Prompt: Carry on the blog post about running Have I Been Pwned alone, picking up right after its final sentence.

Given text:
# # # #

When I wanted an infographic to explain the architecture, I sat there and built the whole thing myself by hand. I manually sourced every single logo of a pwned company, cropping it, resizing it and optimising it. Each and every disclosure to an organisation that didn't even know their data was out there fell to me (and trust me, that's massively time-consuming and has proven to be the single biggest bottleneck to loading new data). Every media interview, every support request and frankly, pretty much every single thing you could possibly conceive of was done by just one person in their spare time. This isn't just a workload issues either; I was becoming increasingly conscious of the fact that I was the single point of failure. And that needs to change.

It's Time to Grow Up

That was a long intro but I wanted to set the scene before I got to the point of this blog post: it’s time for HIBP to grow up. It’s time to go from that one guy doing what he can in his available time to a better-resourced and better-funded structure that's able to do way more than what I ever could on my own. To better understand why I’m writing this now, let me share an image from Google Analytics:

Project Svalbard: The Future of Have I Been Pwned

That graph is the 12 months to Jan 18 this year and the spike corresponds with the loading of the Collection #1 credential stuffing list. It also corresponds with the day I headed off to Europe for a couple of weeks of “business as usual” conferences, preceded by several days of hanging out with my 9-year old son and good friends in a log cabin in the Norwegian snow. I was being simultaneously bombarded by an unprecedented level of emails, tweets, phone calls and every other imaginable channel due to the huge attention HIBP was getting around the world, and also turning things off, sitting by a little fireplace in the snow and enjoying good drinks and good conversation. At that moment, I realised I was getting very close to burn-out. I was pretty confident I wasn’t actually burned out yet, but I also became aware I could see that point in the not too distant future if I didn’t make some important changes in my life. (I’d love to talk more about that in the future as there are some pretty significant lessons in there, but for now, I just want to set the context as to the timing and talk about what happens next.) All of this was going on at the same time as me travelling the world, speaking at events, running workshops and doing a gazillion other things just to keep life ticking along.

# # # #

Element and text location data
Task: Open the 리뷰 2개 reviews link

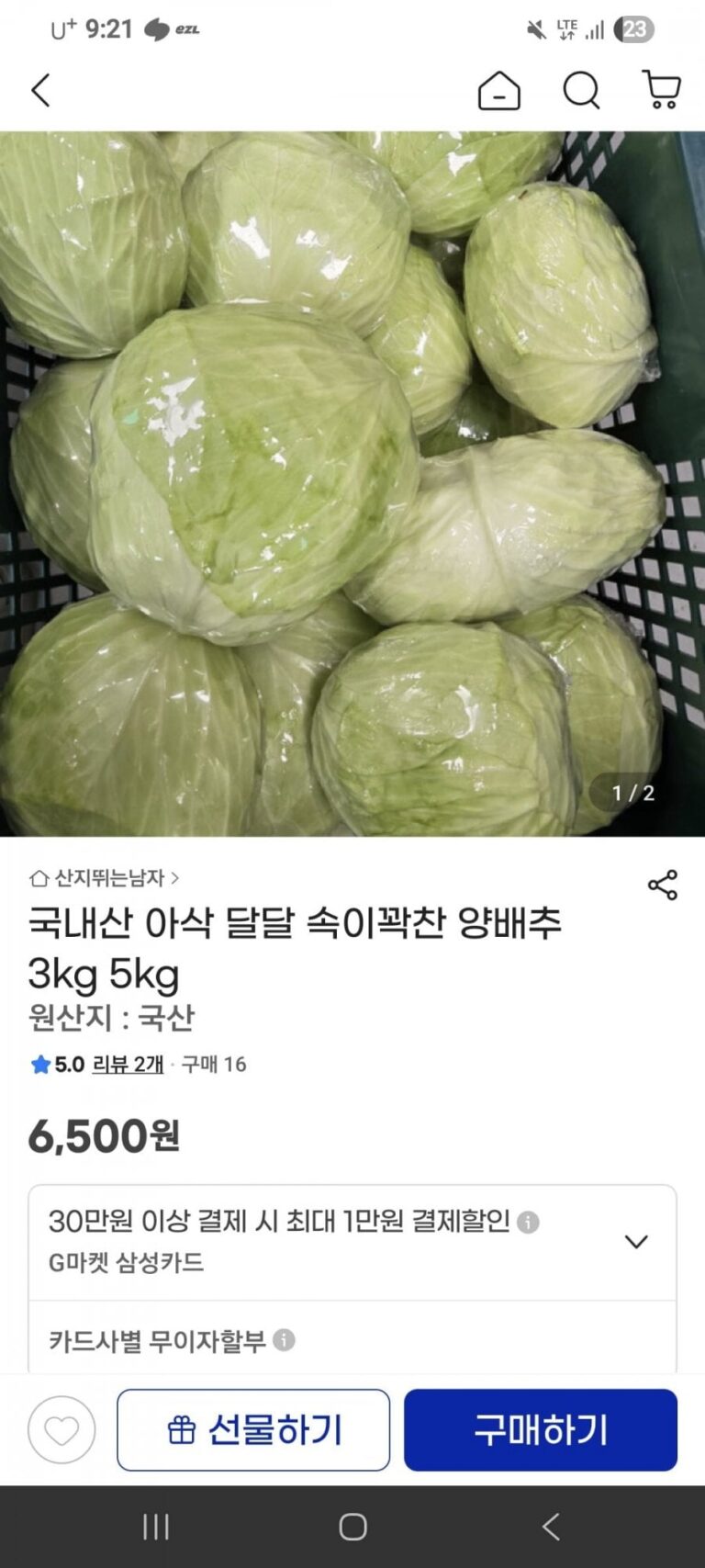Action: pyautogui.click(x=128, y=1065)
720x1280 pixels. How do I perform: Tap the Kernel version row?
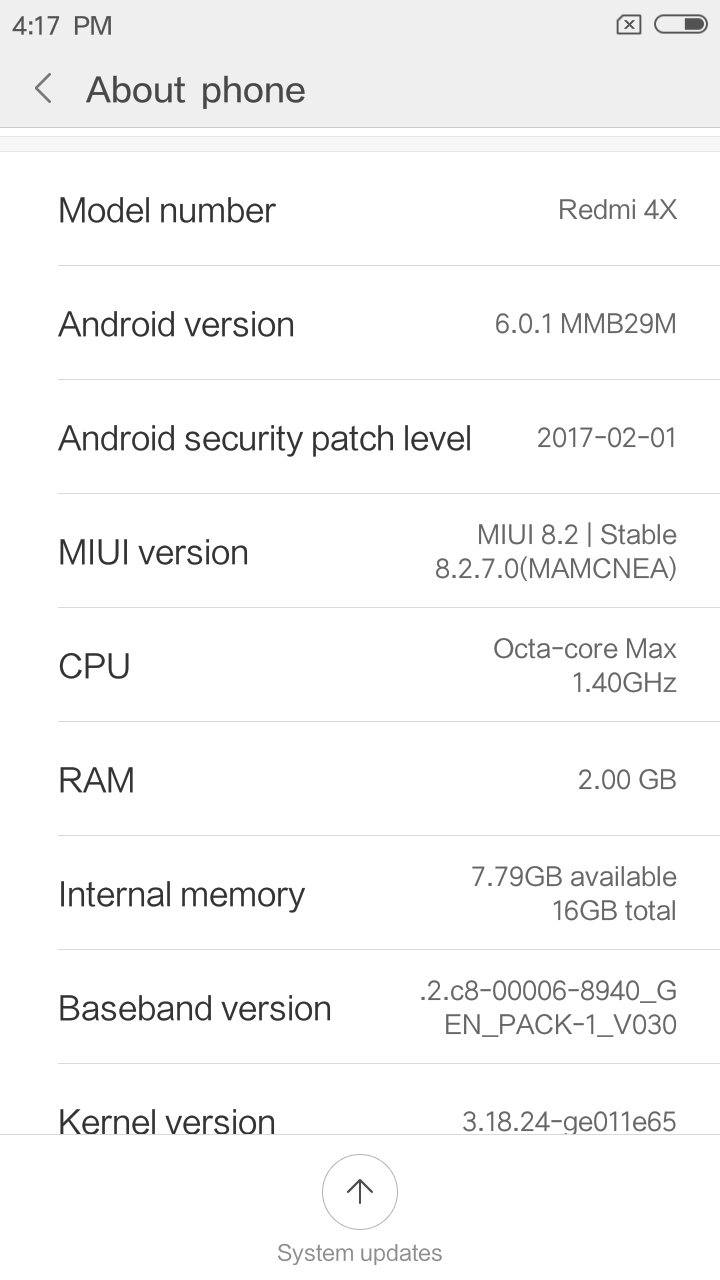[x=360, y=1100]
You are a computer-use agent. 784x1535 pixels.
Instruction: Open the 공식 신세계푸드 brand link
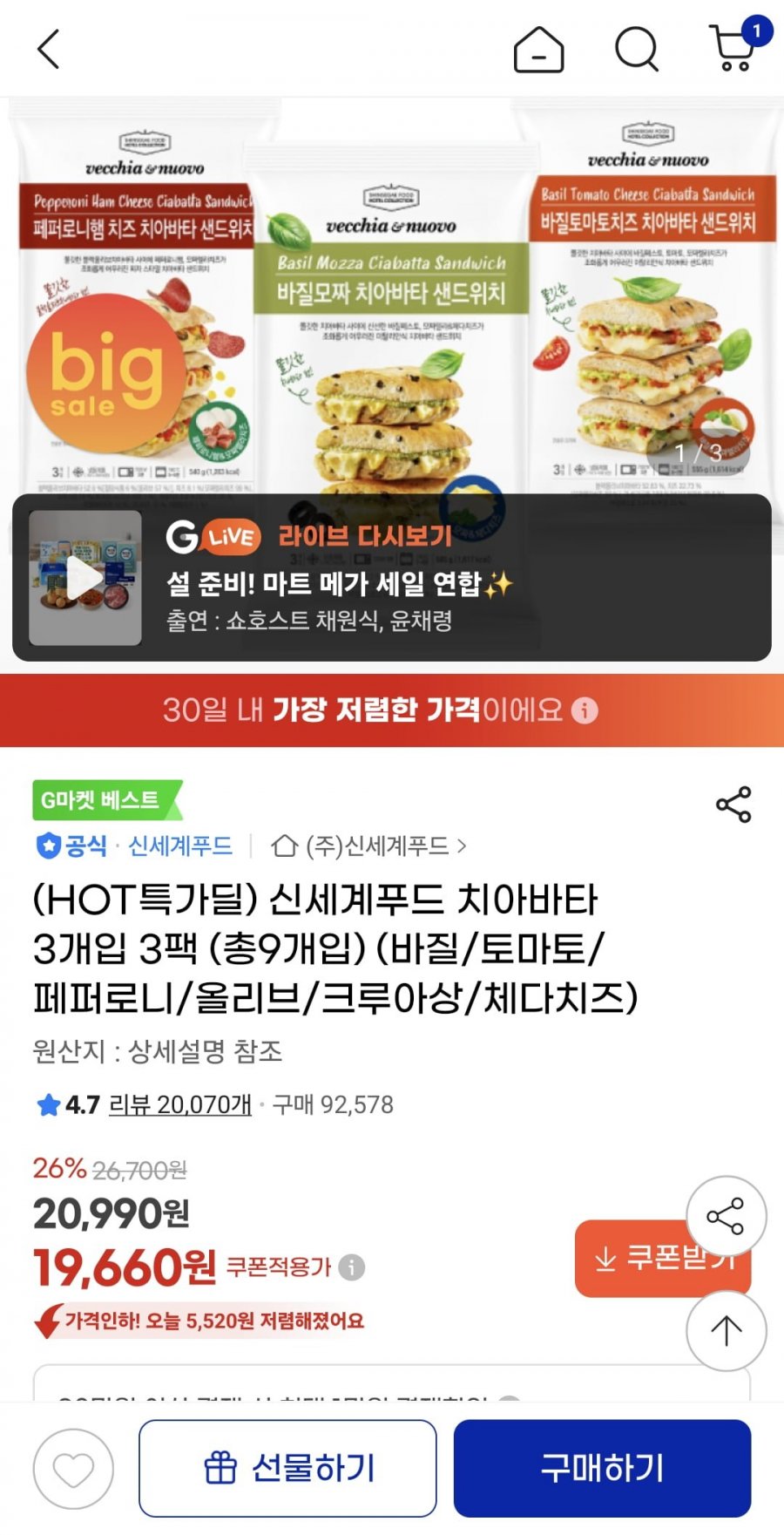[134, 846]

# # # #

Response to the exercise:
To be completely honest, it's been an enormously stressful year dealing with it all. The extra attention HIBP started getting in Jan never returned to 2018 levels, it just kept growing and growing. I made various changes to adjust to the workload, perhaps one of the most publicly obvious being a massive decline in engagement over social media, especially Twitter:

Project Svalbard: The Future of Have I Been Pwned

Up until (and including) December last year in that graph, I was tweeting an average of 1,141 times per month (for some reason, Twitter's export feature didn't include May and June 2017 and only half of July so I've dropped those months from the graph). From Feb to May this year, that number has dropped to 315 so I've backed off social to the tune of 72% since January. That may seem like a frivolous fact to focus on, but it's a quantifiable number that's directly attributable to the impact the growth of HIBP was having on my life. Same again if you look at my blog post cadence; I've religiously maintained my weekly update videos but have had to cut way back on all the other technical posts I've otherwise so loved writing over the last decade.

After I got home from that trip, I started having some casual conversations with a couple of organisations I thought might be interested in acquiring HIBP. These were chats with people I already knew in places I respected so it was a low-friction “put out the feelers” sort of situation. It’s not the first time I’d had discussions like this – I’d done this several times before in response to organisations reaching out and asking what my appetite for acquisition was like – but it was the first time since the overhead of managing the service had gone off the charts. There was genuine enthusiasm which is great, but I quickly realised that when it comes to discussions of this nature, I was in well over my head. Sure, I can handle billions of breached records and single-handedly run a massive online data breach services that’s been used by hundreds of millions of people, but this was a whole different ballgame. It was time to get help.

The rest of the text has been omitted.